The New Look to School Meals

Primary School Catering Under Social Distancing Measures



With the government recently announcing the possible reopening of schools from 1 June 2020, we are expecting school meals will be back on the menu soon. Schools have been asked to start planning for a phased opening if the government’s 5 key tests are met. Whilst initially only pupils in Reception, Year 1 and Year 6 will return, the expectation is that all primary pupils will return to school before the Summer holidays.

At CMC, we are supporting and advising schools throughout the coronavirus (COVID-19) pandemic, we have already been considering how schools might best manage their catering and service delivery areas to comply with social distancing measures.

 

Government Expectations

According to the government’s current directives, a meal made at school is seen as the best option for feeding pupils on their return. Schools are being asked to provide meals for all pupils and are, therefore, expected to reopen their kitchens, whilst ensuring that meals can be prepared and served safely. The government would also prefer food parcels to be given to those pupils who receive free school meals if they are not in school, with vouchers seen as a last resort.

 

Key Issues

At CMC, we recognise that no two schools are the same. All schools will have a variety of different issues to consider depending on, for example, school roll numbers, the size of kitchen and dining facilities, and the staff available to prepare and serve the food. The safety of pupils and staff and adherence to social distancing rules must be prioritised when making decisions regarding lunchtime provisions.

We recognise that the traditional lunch period is a potentially high-risk time and pupils may be restricted to staying within their classrooms to ensure their safety. Dining areas may initially be no-go areas which are only used again when the reintegration of pupils into school progresses and some lunchtime normality might be possible.

All these factors, e.g. the size of the kitchen and prioritising staff and pupil safety, will need to be considered before a school can decide what they will offer for lunch and the safest way to offer it.

 

Assessing the Risks

At CMC, we always recommend that the first step in any new catering practice is to assess the risks. Your school will need to consult with your catering manager or external catering provider and carry out a risk assessment to determine any areas for concern and potential control measures.

We advise that a risk assessment on the potential spread of coronavirus in both the kitchen and the dining room should be completed before the school reopens. This would then form the basis of the decision-making process for what style of lunch service could safely be provided for both pupils and catering staff. Catering teams should be involved in the creation of the risk assessment and any additional training needs should be identified and actioned before the production of school meals resumes.

 

Menu Considerations

With space at a premium in many schools, the ability to ensure social distancing measures are followed in the dining area could mean that lunch has to be staggered over a longer period of time, to allow for individual year groups or classes to eat separately. Inevitably, this will have an impact on the kitchen staff to produce food that can be safely held at the correct temperature over longer service periods. Cooking food in batches for staggered lunches may also impact on production time.

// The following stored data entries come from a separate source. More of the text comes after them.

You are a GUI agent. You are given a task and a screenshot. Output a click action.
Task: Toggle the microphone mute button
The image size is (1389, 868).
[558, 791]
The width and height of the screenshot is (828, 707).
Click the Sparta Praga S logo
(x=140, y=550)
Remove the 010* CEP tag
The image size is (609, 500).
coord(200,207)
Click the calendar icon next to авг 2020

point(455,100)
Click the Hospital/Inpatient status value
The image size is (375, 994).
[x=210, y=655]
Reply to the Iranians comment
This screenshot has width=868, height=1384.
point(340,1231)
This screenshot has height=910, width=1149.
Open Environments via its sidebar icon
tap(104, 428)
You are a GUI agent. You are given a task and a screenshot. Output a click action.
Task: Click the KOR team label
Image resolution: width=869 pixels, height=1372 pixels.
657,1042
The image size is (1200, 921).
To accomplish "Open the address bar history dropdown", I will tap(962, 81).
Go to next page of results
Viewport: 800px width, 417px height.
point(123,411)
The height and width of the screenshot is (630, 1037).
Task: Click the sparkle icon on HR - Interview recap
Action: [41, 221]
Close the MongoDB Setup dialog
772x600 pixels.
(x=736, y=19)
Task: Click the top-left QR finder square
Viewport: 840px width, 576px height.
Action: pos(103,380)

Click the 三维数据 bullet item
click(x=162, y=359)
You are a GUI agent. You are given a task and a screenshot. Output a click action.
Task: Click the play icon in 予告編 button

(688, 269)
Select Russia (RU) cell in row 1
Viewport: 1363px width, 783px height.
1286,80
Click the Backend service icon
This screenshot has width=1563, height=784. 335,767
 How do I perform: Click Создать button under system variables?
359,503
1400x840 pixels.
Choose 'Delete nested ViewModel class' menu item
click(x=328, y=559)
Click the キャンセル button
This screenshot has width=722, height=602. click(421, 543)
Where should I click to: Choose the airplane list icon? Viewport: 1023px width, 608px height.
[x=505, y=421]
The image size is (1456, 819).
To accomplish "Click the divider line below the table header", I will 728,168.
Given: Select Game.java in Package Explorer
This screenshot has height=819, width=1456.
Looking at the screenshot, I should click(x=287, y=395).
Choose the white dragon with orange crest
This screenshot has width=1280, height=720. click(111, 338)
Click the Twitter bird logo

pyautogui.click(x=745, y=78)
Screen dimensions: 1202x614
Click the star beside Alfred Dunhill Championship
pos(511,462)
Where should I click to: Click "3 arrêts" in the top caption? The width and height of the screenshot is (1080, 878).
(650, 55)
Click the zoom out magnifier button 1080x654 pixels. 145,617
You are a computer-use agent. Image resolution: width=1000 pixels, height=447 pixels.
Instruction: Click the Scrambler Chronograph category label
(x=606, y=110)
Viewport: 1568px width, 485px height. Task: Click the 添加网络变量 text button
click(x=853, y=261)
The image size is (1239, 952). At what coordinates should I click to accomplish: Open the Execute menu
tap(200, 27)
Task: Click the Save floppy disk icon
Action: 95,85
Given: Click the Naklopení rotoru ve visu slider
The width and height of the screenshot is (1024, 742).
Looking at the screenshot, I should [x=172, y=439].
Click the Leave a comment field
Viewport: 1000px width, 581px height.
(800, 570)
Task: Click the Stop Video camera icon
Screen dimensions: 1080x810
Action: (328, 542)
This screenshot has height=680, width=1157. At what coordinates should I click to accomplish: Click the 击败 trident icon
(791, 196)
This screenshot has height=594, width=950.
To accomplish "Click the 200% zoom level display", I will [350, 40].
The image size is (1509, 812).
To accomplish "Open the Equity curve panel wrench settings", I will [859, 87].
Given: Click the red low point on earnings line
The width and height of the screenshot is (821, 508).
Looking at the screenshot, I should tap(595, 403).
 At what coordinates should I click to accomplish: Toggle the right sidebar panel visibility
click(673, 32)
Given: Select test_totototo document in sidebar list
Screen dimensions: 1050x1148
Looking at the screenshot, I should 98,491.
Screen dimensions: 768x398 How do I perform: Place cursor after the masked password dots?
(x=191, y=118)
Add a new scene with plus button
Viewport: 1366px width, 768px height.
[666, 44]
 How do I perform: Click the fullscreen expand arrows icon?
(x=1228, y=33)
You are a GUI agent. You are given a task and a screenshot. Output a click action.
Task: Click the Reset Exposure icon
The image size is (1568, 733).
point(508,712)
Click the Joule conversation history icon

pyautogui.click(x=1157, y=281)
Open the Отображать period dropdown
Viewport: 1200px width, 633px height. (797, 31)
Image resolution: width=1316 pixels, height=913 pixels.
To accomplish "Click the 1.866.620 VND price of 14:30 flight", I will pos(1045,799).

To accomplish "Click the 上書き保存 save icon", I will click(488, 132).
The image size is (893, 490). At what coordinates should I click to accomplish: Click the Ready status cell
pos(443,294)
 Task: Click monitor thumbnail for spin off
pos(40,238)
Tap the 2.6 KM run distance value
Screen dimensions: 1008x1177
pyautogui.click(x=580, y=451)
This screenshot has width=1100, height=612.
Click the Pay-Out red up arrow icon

We also need to consider what food can be prepared safely, as kitchen staff will also have to comply with the 2 metre social distancing rule in the kitchen – this may mean compromising workspaces used for food preparation. In order to adhere to the 2 metre ruling, kitchens may have to operate with fewer staff at any one time. A simple menu, which allows safety and ease of preparation, together with minimal contact delivery between catering staff and pupils, and restricted surface contact from pupils would have to be the preferred option.

Some schools may opt to serve only sandwiches upon their return, this would enable class groups to remain within their classroom and minimise food handling – potentially decreasing the risk of infection spreading, as packaging can be immediately disposed of after use, and there would be no need for crockery and cutlery to be rehandled by staff to wash them. Starting with this very simple option could help to lay the foundations for safely developing the service once pupils and staff have become familiar with operating under social distancing measures.

Whatever menu your school decides to implement, you should aim to follow the advice of School Food Standards on both nutrition and preparation.

 

Service Delivery

If schools decide that they can safely operate their lunch service within the main dining hall, a family-style service could be an option for the delivery of meals. This is a style of food service where pupils are sat at tables and the food is brought to them by someone from the catering team or a member of staff collects it from the kitchen area. Tables can be laid with individual sets of cutlery and drinks prior to pupils arriving in the dining room and pupils should be asked to leave their used plates and cutlery on the table when they leave.

By using a family-style service, schools can minimise pupils mixing with each other and with the school catering team.

 

Remember…

Whatever lunch menu your school decides to offer and however you choose to deliver it, Food Safety Regulations will need to be followed. In April 2020, the World Health Organisation (WHO) published ‘COVID-19 and Food Safety: Guidance for Food businesses’ outlining their interim measures for ensuring that the ‘integrity of the food chain is maintained’. The WHO strongly advise that food businesses must have robust food safety management systems in place to manage risks and prevent food contamination.

Your catering staff will need to be even more vigilant with personal hygiene and cleaning measures. We would recommend that staff should increase the frequency of cleaning procedures, pausing production throughout the day to wipe down work surfaces with disinfectant or sanitiser. Adhering to their food safety training will be vital over the coming months to ensure a safe dining experience for everyone in your school.